There are trade-offs between strictness of enforcement and convenience to users.
Technical method of enforcing policies can be annoying. Few people object to typing in a password when they begin a session, but nobody wants to be asked repeatedly for passwords, or other identification. Information managers will sometimes decide to be relaxed about enforcing policies in the interests of satisfying users. Satisfied customers will help grow the size of the market, even if some revenue is lost from unauthorized users. The publishers who are least aggressive about enforcement keep their customers happy and often generate most total revenue. As discussed in Panel 7.2, this is the strategy now used for most personal computer software. Data from publishers such as HighWire Press is beginning to suggest the same result with electronic journal publishing.

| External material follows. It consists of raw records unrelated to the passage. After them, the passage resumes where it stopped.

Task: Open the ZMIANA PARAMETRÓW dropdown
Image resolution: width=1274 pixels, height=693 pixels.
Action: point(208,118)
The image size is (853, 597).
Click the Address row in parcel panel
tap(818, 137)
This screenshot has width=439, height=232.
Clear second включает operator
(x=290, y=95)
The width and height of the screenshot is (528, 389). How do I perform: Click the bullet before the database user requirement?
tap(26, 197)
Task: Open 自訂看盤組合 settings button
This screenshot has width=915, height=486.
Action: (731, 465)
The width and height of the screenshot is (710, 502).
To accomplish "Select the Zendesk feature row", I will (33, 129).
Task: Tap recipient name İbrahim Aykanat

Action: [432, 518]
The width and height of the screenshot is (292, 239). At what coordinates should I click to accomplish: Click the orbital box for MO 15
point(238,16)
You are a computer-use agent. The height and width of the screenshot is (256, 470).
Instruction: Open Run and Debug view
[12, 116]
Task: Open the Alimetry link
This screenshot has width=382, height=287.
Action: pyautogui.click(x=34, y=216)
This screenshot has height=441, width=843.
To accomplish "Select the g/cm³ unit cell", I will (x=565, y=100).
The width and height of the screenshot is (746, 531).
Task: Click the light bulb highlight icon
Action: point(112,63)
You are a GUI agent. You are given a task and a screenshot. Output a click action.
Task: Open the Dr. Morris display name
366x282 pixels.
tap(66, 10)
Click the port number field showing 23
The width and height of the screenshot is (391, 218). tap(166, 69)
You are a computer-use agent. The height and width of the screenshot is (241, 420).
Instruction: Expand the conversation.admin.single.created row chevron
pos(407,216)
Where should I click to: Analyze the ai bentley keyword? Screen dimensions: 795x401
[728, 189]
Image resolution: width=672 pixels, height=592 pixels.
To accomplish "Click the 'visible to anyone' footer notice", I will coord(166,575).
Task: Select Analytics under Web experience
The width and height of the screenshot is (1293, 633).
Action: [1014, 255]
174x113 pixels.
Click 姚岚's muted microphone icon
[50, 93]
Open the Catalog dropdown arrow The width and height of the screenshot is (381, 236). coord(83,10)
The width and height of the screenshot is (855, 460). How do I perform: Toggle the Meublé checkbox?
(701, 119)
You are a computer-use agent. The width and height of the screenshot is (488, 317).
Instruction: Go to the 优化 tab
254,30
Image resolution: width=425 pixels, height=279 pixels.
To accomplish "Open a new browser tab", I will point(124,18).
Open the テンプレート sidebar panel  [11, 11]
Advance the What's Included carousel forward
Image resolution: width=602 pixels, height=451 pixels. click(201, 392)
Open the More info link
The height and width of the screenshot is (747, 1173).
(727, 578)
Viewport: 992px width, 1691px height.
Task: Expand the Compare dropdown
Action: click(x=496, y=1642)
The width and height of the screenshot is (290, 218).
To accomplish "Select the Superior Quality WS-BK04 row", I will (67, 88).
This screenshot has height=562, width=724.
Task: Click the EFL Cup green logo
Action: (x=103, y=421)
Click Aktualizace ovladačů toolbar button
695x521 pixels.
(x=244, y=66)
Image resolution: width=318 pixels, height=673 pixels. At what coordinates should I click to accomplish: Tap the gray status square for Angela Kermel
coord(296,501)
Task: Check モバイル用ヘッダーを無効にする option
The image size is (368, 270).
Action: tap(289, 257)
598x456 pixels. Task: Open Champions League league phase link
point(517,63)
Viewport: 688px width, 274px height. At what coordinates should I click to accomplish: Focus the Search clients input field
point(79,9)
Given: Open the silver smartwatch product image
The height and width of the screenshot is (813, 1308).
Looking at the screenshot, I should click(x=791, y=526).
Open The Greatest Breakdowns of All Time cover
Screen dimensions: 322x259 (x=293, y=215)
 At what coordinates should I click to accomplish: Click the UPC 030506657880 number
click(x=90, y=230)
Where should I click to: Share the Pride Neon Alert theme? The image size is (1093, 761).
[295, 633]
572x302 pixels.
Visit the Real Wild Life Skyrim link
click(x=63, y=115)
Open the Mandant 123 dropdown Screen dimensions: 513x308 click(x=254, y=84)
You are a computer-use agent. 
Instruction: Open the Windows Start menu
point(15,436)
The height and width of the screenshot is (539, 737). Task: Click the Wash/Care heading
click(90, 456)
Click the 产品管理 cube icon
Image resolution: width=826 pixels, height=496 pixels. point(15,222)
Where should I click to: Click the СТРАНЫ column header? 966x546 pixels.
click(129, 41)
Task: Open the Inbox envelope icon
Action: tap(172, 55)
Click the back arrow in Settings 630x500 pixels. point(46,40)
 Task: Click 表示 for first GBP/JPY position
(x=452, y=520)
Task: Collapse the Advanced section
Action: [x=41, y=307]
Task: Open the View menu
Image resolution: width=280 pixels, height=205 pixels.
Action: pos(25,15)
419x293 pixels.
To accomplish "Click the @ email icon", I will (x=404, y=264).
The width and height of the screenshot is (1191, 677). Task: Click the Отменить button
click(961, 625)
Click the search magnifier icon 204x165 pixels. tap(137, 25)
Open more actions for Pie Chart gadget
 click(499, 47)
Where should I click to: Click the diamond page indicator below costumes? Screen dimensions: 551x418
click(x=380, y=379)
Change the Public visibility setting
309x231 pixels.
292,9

If technical methods are relaxed, social and legal pressures can be effective. The social objective is to educate users about the policies that apply to the collections, and coax or persuade people to follow them. This requires policies that are simple to understand and easy for users to follow. Users must be informed of the policies and educated as to what constitutes reasonable behavior. One useful tool is to display an access statement when the material is accessed; this is text that states some policy.
An example is, "For copyright reasons, this material should not be used for commercial purposes." Other non-technical methods of enforcement are more assertive. If members of an organization repeatedly violate a licensing agreement or abuse policies that they should respect, a publisher can revoke a license. In extreme cases, a single, well-publicized legal action will persuade many others to behave responsibly.
Panel 7.2
Access management policies for computer
frighten the worst offenders.
Unlicensed copying still costs the software manufacturers money, but, by concentrating on satisfying their responsible customers, the companies are able to thrive.
Access management at a repository
Most digital libraries implement policies at the repository or collection level.
Although there are variations in the details, the methods all follow the outline in Figure 7.1. Digital libraries are distributed computer systems, in which information is passed from one computer to another. If access management is only at the repository, access is effectively controlled locally, but once material leaves the repository problems multiply.
The issue of subsequent use has already been introduced; once the user's computer receives information it is hard for the original manager of the digital library to retain effective control, without obstructing the legitimate user. With networks, there is a further problem. Numerous copies of the material are made in networked computers, including caches, mirrors, and other servers, beyond the control of the local repository.
To date, most digital libraries have been satisfied to provide access management at the repository, while relying on social and legal pressure to control subsequent use.
Usually this is adequate, but some publishers are concerned that the lack of control could damage their revenues. Therefore, there is interest in technical methods that control copying and subsequent, even after the material has left the repository. The methods fall into two categories: trusted systems and secure containers.
Trusted systems
A repository is an example of a trusted system. The managers of a digital library have confidence that the hardware, software, and administrative procedures provide an adequate level of security to store and provide access to valuable information. There may be other systems, linked to the repository, that are equally trusted. Within such a network of trusted systems, digital libraries can use methods of enforcement that are simple extensions of those used for single repositories. Attributes and policies can be passed among systems, with confidence that they will be processed effectively.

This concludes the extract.